A estatística mostra as exportações cearenses de borracha de 1845-1898. O autor Tomás Pompeu de Sousa Brasil (II) era um importante político do Ceará, deputado, governador em 1889, etc. Seu interesse pela borracha da maniçoba mostra a importância que este produto tinha naquele tempo.Freire Allemão escreveu no relátório da Commissão Scientífica de Exploração (1859-1861) sobre os problemas da produção da borracha cearense: "A grande procura desta substancia [ da borracha ] na Europa e nos Estados-Unidos .. causou no Ceará um verdadeiro furor pela sua extracção nos annos de 1855 e 1856. As matas forão invadidas, e as árvores em grande parte destruídas; ..a gomma colhida às pressas, sem cautelas, e cheia de impuridades, não sei por que cegueira ou imprevidencia dos negociantes era comprada pelo mesmo preço a boa e a má. O resultado foi, como se devia antever, a falsificação dolosa e o descredito do genero, o prejuizo dos compradores e a cessação do commercio." (Freire Allemão 1862, p. CXVI).
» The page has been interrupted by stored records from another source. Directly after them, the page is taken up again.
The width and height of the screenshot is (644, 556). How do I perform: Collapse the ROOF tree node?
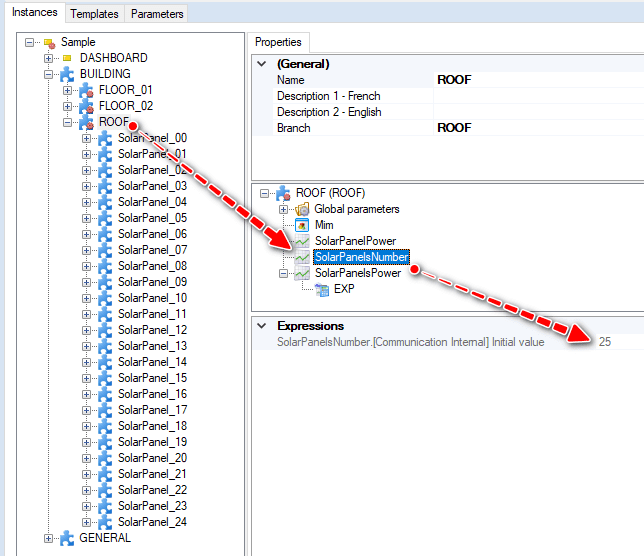click(x=67, y=122)
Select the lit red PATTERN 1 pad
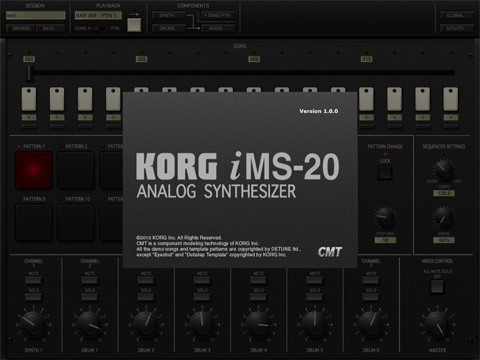This screenshot has height=360, width=480. click(x=34, y=170)
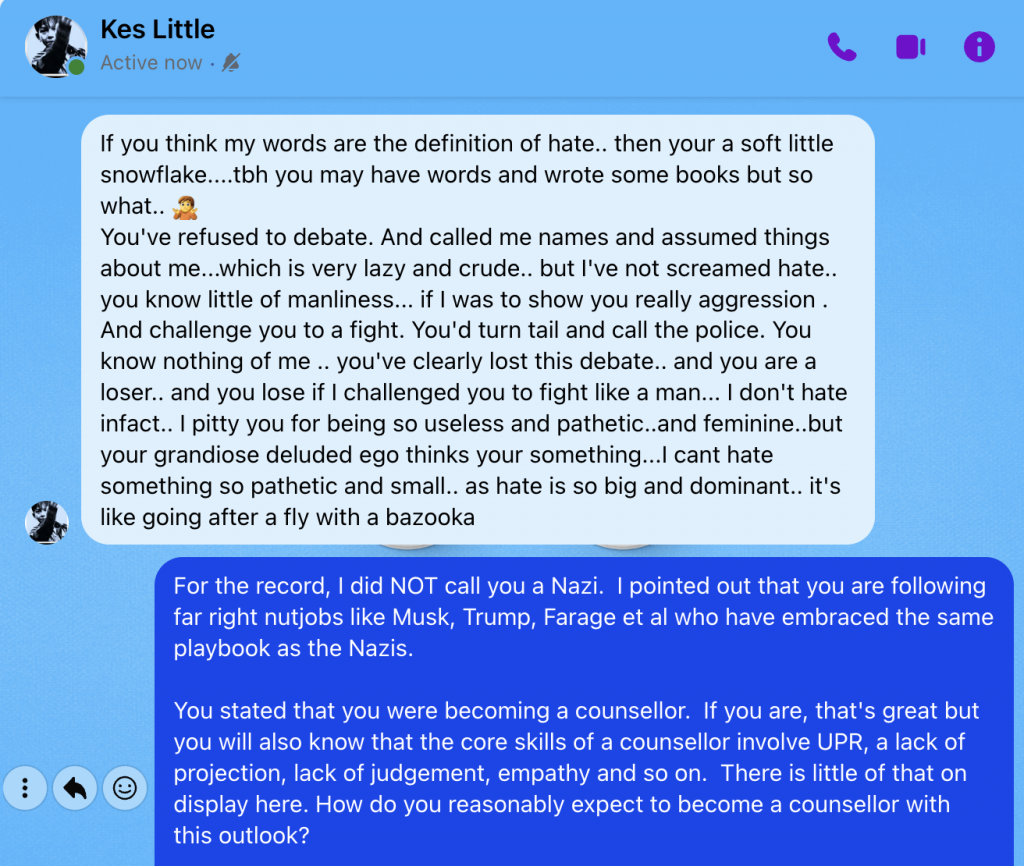Click the Active now status text
The image size is (1024, 866).
[x=151, y=63]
Em 1870, o comércio reanimou-se, só para despencar mais uma vez em 1878. A partir de 1885, as exportações melhoraram para algum tempo (estatísticas anuais até 1898 em Sousa 1898, pp. 194ff.). Na primeira decada do século XX, milhoẽs de maniçobas foram plantadas nos estados do Nordeste (Schery 1949, p. 257). Uma plantação de maniçoba existia na Serra do Vicente perto de Baturité, com uma área de 500 hectares e cerca de 1.500 árvores por hectare. A proprietária era uma empresa francesa (Ule 1908, p. 42).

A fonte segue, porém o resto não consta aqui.